Кузьма Ипатьич оставил помазок на карбасе, пошел к бане, из дверей которой по-черному валил едучий дым.. В заветрии стояли Мазин с Марфой, рассуждали. Вертелся возле них вперед забежавший
Антошка, хотя давно уже был в мыслях капитаном траулера, как дядя Леша, снисходил еще до того, чтобы поинтересоваться делами рыбаков-карбасников. Он знал все, что касалось сетей, лодок; знал, конечно, и то, зачем дядя Кузя полез в парильню: посмотреть, правильно ли там установлены мережи. Антошке известно, что сетка, которая натянута на обручи мережей, называется не сеткой, а делью, что связана она из конопляной, льняной или фильдекосовой пряжи и что от воды, особенно от летней, теплой, преет. Упусти время — расползется, как гнилая рогожа.

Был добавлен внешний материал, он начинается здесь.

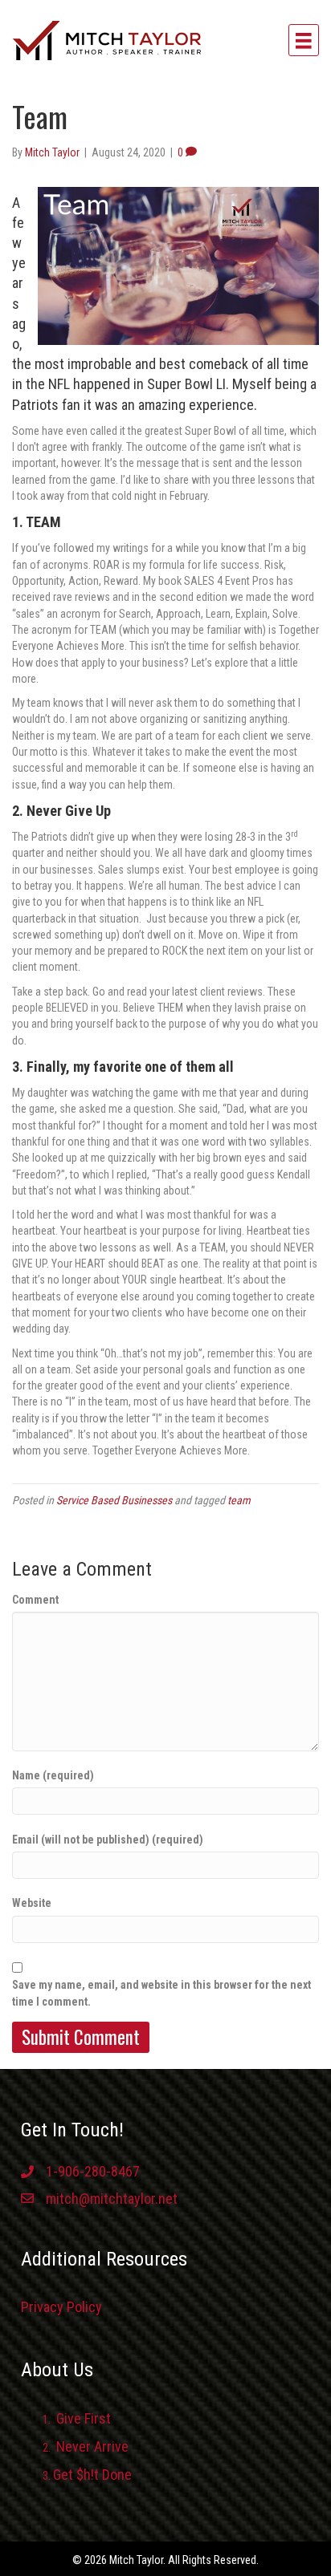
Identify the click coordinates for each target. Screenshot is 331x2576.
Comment (35, 1599)
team (239, 1500)
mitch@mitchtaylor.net (112, 2198)
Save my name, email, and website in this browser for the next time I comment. (161, 1992)
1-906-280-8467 (93, 2171)
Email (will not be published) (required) (107, 1839)
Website (31, 1903)
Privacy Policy (61, 2306)
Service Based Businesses (114, 1500)
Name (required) (53, 1775)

Каждую неделю, а если жара стоит сильная, то и чаще, дель полагается коптить дымом. Дым — он штука хитрая. Закопти сига, судака, леща — будут лежать хоть полгода, не испортятся. Прокопти дель — тоже не так скоро преть начнет.
— Ладно! — Дядя Кузя выскочил из дымища. Отдышался, повторил: — Ладно. Поддавайте гуще. — И, так же не глядя на Марфу, пошел обратно к карбасам.
Запрыгал следом за ним и Антошка. Заметил, что хотя дядя Кузя и говорит — не обижаюсь, мол, на мамку, а сам не глядит на нее, — серчает, значит. Вот и разберись, как у взрослых устроено: говорят одно, думают иное…
Дед Антоша ушел от костра и теперь брел далеко по берегу, пугал хворостиной нахальных галок, поглядывал в озеро.
Отстукивая дизелем, с озера возвращался траулер.
— «Лещ»! — первым разобрал надпись на носу Антошка.
— «Лещ»! — подтвердил и дядя Кузя.
Не по надписям — по каким-то другим признакам различал он траулеры МРС, как братья-близнецы похожие один на другой: то ли по наклону мачты, то ли по форме капитанской рубки, а может быть, и по голосу сирены… Антошка завидовал дяде Кузе: он таких тонкостей постигнуть не мог, зато глаза его в километровой дали ясно видели черные четкие буквы надписей. Зрением-то он превосходил дядю Кузю!
Днище карбаса было густо промазано, когда Кузьма Ипатьич уселся на бадейку, на которой до него сидел дед Антоша. Но только дядя Кузя не курил. Он просто отдыхал, посматривал на «Леща», причалившего к пристани «Ленрыбы».
— Тот хорошо рыбачит! Этот хорошо рыбачит! Тоже рассуждаешь! — сказал он, как подумалось Антошке, ни с того ни с сего. Антошка успел позабыть, что сам же полчаса назад передавал дяде Кузе мнение председателя колхоза и деда Антоши о своей мамке. — Кто теперь из нас, карбасников, хорошо рыбачит? Коренники — они! — Дядя Кузя выставил палец в сторону «Леща». — Мы с неводами да с мережами, в пристяжке у них идем. Последние мы. Перемрем, старики, — разве после нас возьмется кто за мережи? Ты, к примеру, кем быть мыслишь?